Quand il en arrive aux raisons philosophiques pour lesquelles l’homme devrait s’estimer des devoirs envers la nature, Jonas cultive une sorte de finalisme néo-aristotélicien et post-heidegerrien, dont les soubassements sont assez obscurs : « Nous voulons, en dernière instance au nom de l’éthique, élargir le site ontologique de la fin comme telle en allant de ce qui se manifeste à la fine pointe du sujet vers ce qui est latent dans l’épaisseur de l’être ». Ce qui peut se dire : il existe de la finalité chez l’humain, il en existe aussi dans la nature. « Puisque la subjectivité manifeste une fin agissante, et qu’elle vit entièrement de cela, l’intérieur muet qui accède à la parole seulement grâce à elle, autrement dit la matière, doit déjà abriter en elle de la fin sous forme non subjective ». Le « puisque » est assez étonnant : Jonas assène cela comme une conséquence logique, alors qu’il n’y a évidemment rien de tel dans son saut ontologique du cerveau humain à la totalité de la matière.

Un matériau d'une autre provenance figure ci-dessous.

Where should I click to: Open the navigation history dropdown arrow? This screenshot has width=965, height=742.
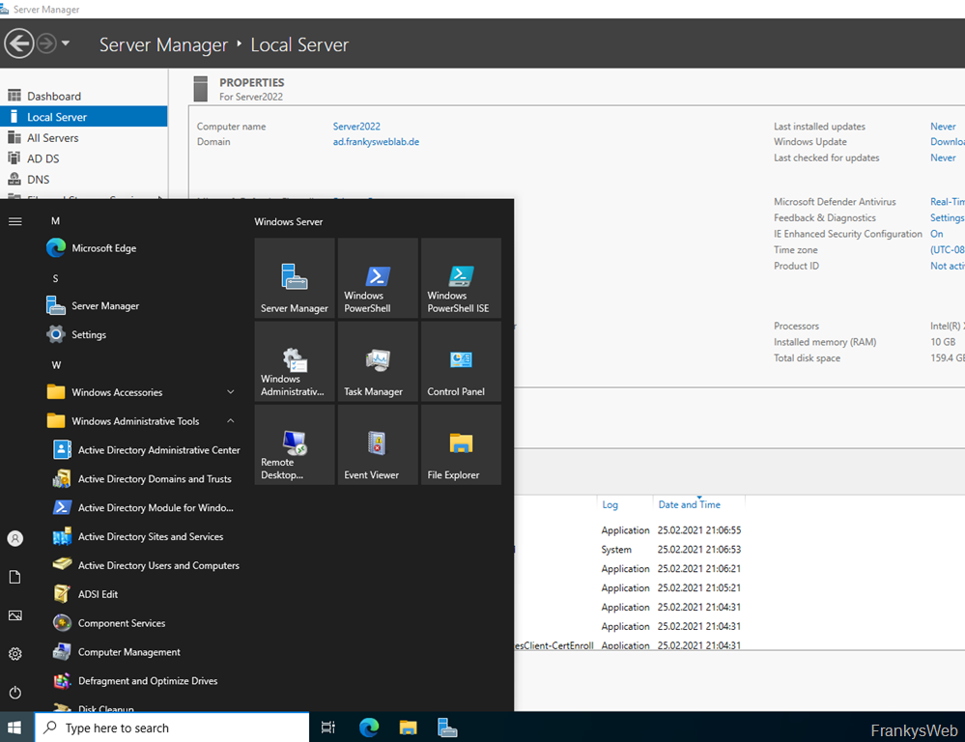pyautogui.click(x=66, y=43)
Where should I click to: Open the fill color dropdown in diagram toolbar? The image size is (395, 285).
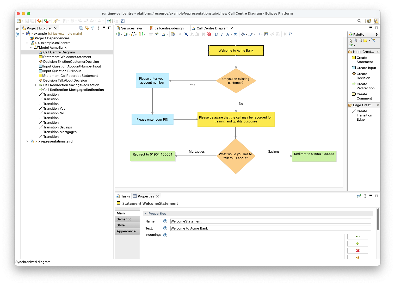246,34
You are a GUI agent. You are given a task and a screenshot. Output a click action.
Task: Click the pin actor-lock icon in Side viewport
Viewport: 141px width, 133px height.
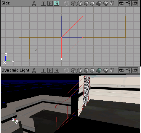128,3
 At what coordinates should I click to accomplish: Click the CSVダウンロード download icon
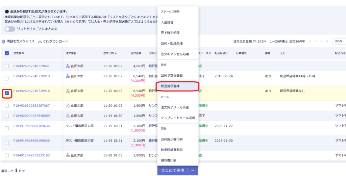[x=40, y=42]
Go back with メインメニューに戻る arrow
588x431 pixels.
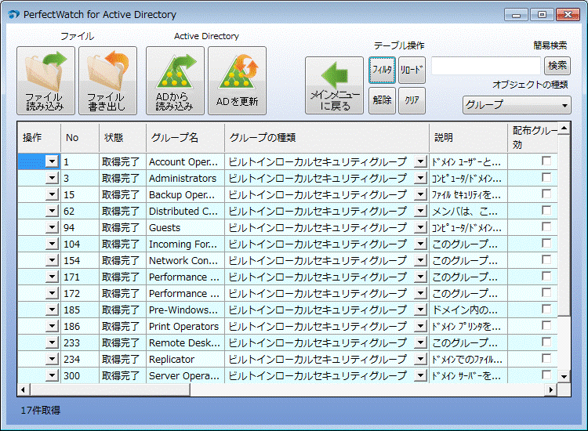334,85
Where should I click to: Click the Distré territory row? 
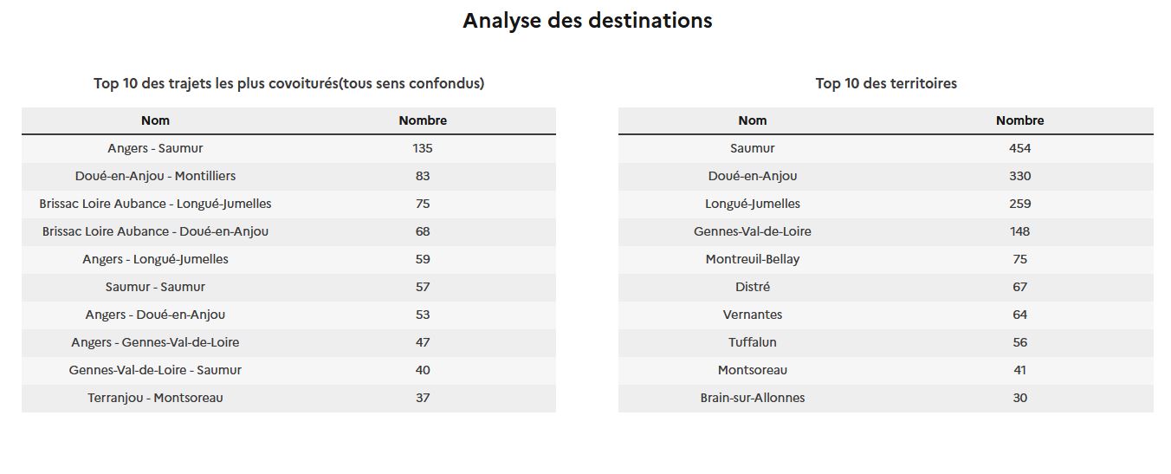coord(886,287)
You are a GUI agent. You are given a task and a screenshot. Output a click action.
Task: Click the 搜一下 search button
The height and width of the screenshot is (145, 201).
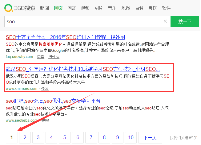point(185,21)
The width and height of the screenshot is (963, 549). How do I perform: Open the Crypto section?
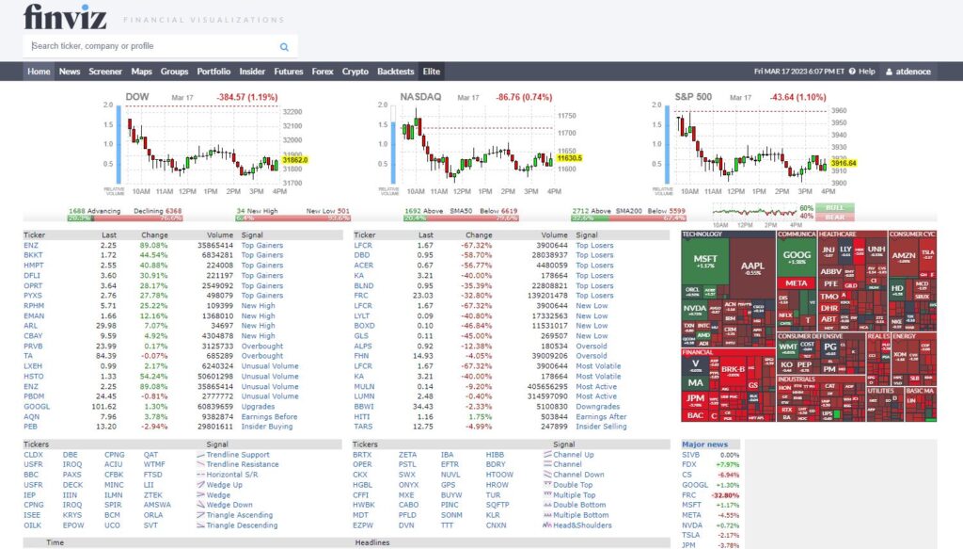(355, 71)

Ce n’est pas parce que l’évolution a produit un singe conscient que les attributs de cette conscience pré-existent ailleurs dans le vivant, a fortiori le non-vivant. Le philosophe défend finalement une moralisation de la technique, mais aussi et surtout de la nature elle-même en vertu de « fins » dont celle-ci serait dotée. On baigne dans une métaphysique d’un autre âge.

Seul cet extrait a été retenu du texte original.